THE PROBLEM
Reproduce the material below word for word, with every line included.

Source records
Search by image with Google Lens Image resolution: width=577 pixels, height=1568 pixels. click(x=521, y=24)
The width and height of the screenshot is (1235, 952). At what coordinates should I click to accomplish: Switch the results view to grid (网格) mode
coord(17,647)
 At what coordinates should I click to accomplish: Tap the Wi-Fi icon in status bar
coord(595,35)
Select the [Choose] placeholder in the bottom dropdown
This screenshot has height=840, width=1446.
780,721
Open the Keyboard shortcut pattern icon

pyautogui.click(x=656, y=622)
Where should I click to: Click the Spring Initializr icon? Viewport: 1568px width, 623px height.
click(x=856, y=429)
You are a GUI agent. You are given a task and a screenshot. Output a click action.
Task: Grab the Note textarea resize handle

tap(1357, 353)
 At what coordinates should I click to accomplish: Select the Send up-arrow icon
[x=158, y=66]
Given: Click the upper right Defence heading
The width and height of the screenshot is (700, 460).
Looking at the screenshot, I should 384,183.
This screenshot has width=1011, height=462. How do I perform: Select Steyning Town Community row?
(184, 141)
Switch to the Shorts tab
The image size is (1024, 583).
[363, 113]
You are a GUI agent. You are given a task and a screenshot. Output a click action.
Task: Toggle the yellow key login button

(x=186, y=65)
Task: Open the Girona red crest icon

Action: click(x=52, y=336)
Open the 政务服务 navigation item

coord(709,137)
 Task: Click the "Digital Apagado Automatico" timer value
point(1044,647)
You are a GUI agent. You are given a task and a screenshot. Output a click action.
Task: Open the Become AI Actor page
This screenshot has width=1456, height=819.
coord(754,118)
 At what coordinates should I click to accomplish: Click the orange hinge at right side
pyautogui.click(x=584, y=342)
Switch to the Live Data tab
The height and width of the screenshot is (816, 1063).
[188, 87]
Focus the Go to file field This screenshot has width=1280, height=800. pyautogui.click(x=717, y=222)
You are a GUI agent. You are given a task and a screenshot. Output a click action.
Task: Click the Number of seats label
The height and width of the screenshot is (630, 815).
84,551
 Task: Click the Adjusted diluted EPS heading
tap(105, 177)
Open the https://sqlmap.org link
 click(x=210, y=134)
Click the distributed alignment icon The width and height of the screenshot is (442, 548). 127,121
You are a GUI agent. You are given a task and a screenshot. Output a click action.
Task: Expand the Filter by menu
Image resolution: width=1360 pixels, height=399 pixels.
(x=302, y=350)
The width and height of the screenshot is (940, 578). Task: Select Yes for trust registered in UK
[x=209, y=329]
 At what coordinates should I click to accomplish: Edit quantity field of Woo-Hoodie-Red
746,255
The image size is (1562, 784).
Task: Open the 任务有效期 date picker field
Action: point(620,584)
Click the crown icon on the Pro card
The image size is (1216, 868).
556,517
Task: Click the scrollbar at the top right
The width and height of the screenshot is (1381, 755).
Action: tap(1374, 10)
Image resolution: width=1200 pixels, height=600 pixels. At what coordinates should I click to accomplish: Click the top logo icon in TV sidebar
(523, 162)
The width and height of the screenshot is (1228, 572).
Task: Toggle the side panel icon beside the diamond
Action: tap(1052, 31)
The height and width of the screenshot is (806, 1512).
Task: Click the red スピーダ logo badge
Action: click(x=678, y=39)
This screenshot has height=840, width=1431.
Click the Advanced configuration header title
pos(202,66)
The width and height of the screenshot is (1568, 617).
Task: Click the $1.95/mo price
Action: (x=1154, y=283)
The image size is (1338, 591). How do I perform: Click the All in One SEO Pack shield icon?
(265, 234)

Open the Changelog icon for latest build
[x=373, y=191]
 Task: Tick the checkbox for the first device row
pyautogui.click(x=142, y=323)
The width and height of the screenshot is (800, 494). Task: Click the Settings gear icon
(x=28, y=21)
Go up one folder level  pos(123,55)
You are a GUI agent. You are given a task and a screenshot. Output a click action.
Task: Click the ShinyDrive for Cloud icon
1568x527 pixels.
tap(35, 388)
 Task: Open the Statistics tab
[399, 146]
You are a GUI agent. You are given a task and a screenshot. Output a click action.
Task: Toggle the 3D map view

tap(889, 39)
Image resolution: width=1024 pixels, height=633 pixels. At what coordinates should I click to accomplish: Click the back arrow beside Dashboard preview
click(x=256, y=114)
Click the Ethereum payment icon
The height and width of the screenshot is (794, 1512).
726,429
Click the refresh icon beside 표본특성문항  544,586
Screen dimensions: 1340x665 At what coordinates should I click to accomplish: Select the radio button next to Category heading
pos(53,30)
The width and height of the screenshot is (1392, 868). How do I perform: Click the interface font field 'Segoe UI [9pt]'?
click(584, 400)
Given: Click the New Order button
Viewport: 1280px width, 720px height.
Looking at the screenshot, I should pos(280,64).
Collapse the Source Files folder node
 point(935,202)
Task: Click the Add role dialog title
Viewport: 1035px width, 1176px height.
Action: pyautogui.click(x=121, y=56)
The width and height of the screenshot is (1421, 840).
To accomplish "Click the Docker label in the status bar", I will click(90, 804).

EXERCISE ANSWER
Search by image with Google Lens Image resolution: width=577 pixels, height=1568 pixels. click(x=521, y=24)
The width and height of the screenshot is (1235, 952). At what coordinates should I click to accomplish: Switch the results view to grid (网格) mode
coord(17,647)
 At what coordinates should I click to accomplish: Tap the Wi-Fi icon in status bar
coord(595,35)
Select the [Choose] placeholder in the bottom dropdown
This screenshot has height=840, width=1446.
780,721
Open the Keyboard shortcut pattern icon

pyautogui.click(x=656, y=622)
Where should I click to: Click the Spring Initializr icon? Viewport: 1568px width, 623px height.
click(x=856, y=429)
You are a GUI agent. You are given a task and a screenshot. Output a click action.
Task: Grab the Note textarea resize handle

tap(1357, 353)
 At what coordinates should I click to accomplish: Select the Send up-arrow icon
[x=158, y=66]
Given: Click the upper right Defence heading
The width and height of the screenshot is (700, 460).
Looking at the screenshot, I should 384,183.
This screenshot has width=1011, height=462. How do I perform: Select Steyning Town Community row?
(184, 141)
Switch to the Shorts tab
The image size is (1024, 583).
[363, 113]
You are a GUI agent. You are given a task and a screenshot. Output a click action.
Task: Toggle the yellow key login button

(x=186, y=65)
Task: Open the Girona red crest icon

Action: click(x=52, y=336)
Open the 政务服务 navigation item

coord(709,137)
 Task: Click the "Digital Apagado Automatico" timer value
point(1044,647)
You are a GUI agent. You are given a task and a screenshot. Output a click action.
Task: Open the Become AI Actor page
This screenshot has width=1456, height=819.
coord(754,118)
 At what coordinates should I click to accomplish: Click the orange hinge at right side
pyautogui.click(x=584, y=342)
Switch to the Live Data tab
The height and width of the screenshot is (816, 1063).
[188, 87]
Focus the Go to file field This screenshot has width=1280, height=800. pyautogui.click(x=717, y=222)
You are a GUI agent. You are given a task and a screenshot. Output a click action.
Task: Click the Number of seats label
The height and width of the screenshot is (630, 815).
84,551
 Task: Click the Adjusted diluted EPS heading
tap(105, 177)
Open the https://sqlmap.org link
 click(x=210, y=134)
Click the distributed alignment icon The width and height of the screenshot is (442, 548). 127,121
You are a GUI agent. You are given a task and a screenshot. Output a click action.
Task: Expand the Filter by menu
Image resolution: width=1360 pixels, height=399 pixels.
(x=302, y=350)
The width and height of the screenshot is (940, 578). Task: Select Yes for trust registered in UK
[x=209, y=329]
 At what coordinates should I click to accomplish: Edit quantity field of Woo-Hoodie-Red
746,255
The image size is (1562, 784).
Task: Open the 任务有效期 date picker field
Action: point(620,584)
Click the crown icon on the Pro card
The image size is (1216, 868).
556,517
Task: Click the scrollbar at the top right
The width and height of the screenshot is (1381, 755).
Action: tap(1374, 10)
Image resolution: width=1200 pixels, height=600 pixels. At what coordinates should I click to accomplish: Click the top logo icon in TV sidebar
(523, 162)
The width and height of the screenshot is (1228, 572).
Task: Toggle the side panel icon beside the diamond
Action: tap(1052, 31)
The height and width of the screenshot is (806, 1512).
Task: Click the red スピーダ logo badge
Action: click(x=678, y=39)
This screenshot has height=840, width=1431.
Click the Advanced configuration header title
pos(202,66)
The width and height of the screenshot is (1568, 617).
Task: Click the $1.95/mo price
Action: (x=1154, y=283)
The image size is (1338, 591). How do I perform: Click the All in One SEO Pack shield icon?
(265, 234)

Open the Changelog icon for latest build
[x=373, y=191]
 Task: Tick the checkbox for the first device row
pyautogui.click(x=142, y=323)
The width and height of the screenshot is (800, 494). Task: Click the Settings gear icon
(x=28, y=21)
Go up one folder level  pos(123,55)
You are a GUI agent. You are given a task and a screenshot. Output a click action.
Task: Click the ShinyDrive for Cloud icon
1568x527 pixels.
tap(35, 388)
 Task: Open the Statistics tab
[399, 146]
You are a GUI agent. You are given a task and a screenshot. Output a click action.
Task: Toggle the 3D map view

tap(889, 39)
Image resolution: width=1024 pixels, height=633 pixels. At what coordinates should I click to accomplish: Click the back arrow beside Dashboard preview
click(x=256, y=114)
Click the Ethereum payment icon
The height and width of the screenshot is (794, 1512).
726,429
Click the refresh icon beside 표본특성문항  544,586
Screen dimensions: 1340x665 At what coordinates should I click to accomplish: Select the radio button next to Category heading
pos(53,30)
The width and height of the screenshot is (1392, 868). How do I perform: Click the interface font field 'Segoe UI [9pt]'?
click(584, 400)
Given: Click the New Order button
Viewport: 1280px width, 720px height.
Looking at the screenshot, I should pos(280,64).
Collapse the Source Files folder node
 point(935,202)
Task: Click the Add role dialog title
Viewport: 1035px width, 1176px height.
Action: pyautogui.click(x=121, y=56)
The width and height of the screenshot is (1421, 840).
To accomplish "Click the Docker label in the status bar", I will click(90, 804).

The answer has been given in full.